"As a father of two myself, my heart goes out to the thousands of
families of missing children in Illinois," Blagojevich said. "I'm
asking people across the state to ‘Light the Way Home' for our
missing kids. Turn on your headlights when you're driving, or switch
on your porch light to symbolize your commitment to finding these
children. All year, let's remain vigilant and engaged in our
communities and help return these children to safety."
In Illinois, an estimated 38,000 children are
reported missing annually, with roughly 95 percent quickly located
and returned safely home.

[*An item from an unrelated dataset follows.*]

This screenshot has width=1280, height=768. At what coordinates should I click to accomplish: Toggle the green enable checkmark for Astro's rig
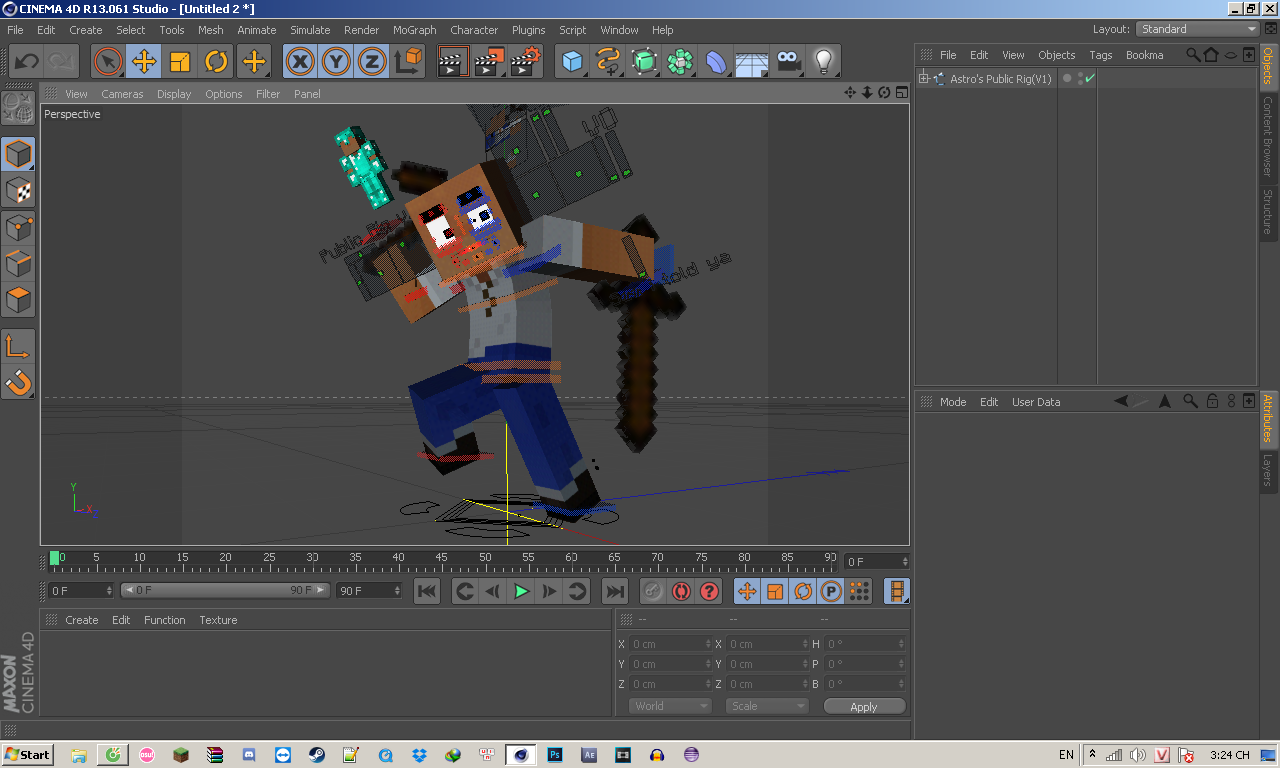pos(1090,79)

Today, there are still slightly more than
2,000 children missing across the state.
May 25 has been observed as National Missing Children's Day since
it was first proclaimed by President Ronald Reagan in 1983. This
year, the 25th National Missing Children's Day highlights a new
campaign, "Take 25," to assist parents and others to teach children
to be alert to potential threats and provide simple preventive steps
that children can take to stay safe. Take 25 encourages families
to take 25 minutes to talk with their children about safety and
abduction prevention. A new online site,
been established for the campaign, providing 25 safety tips and
other information for parents, guardians, educators and the public.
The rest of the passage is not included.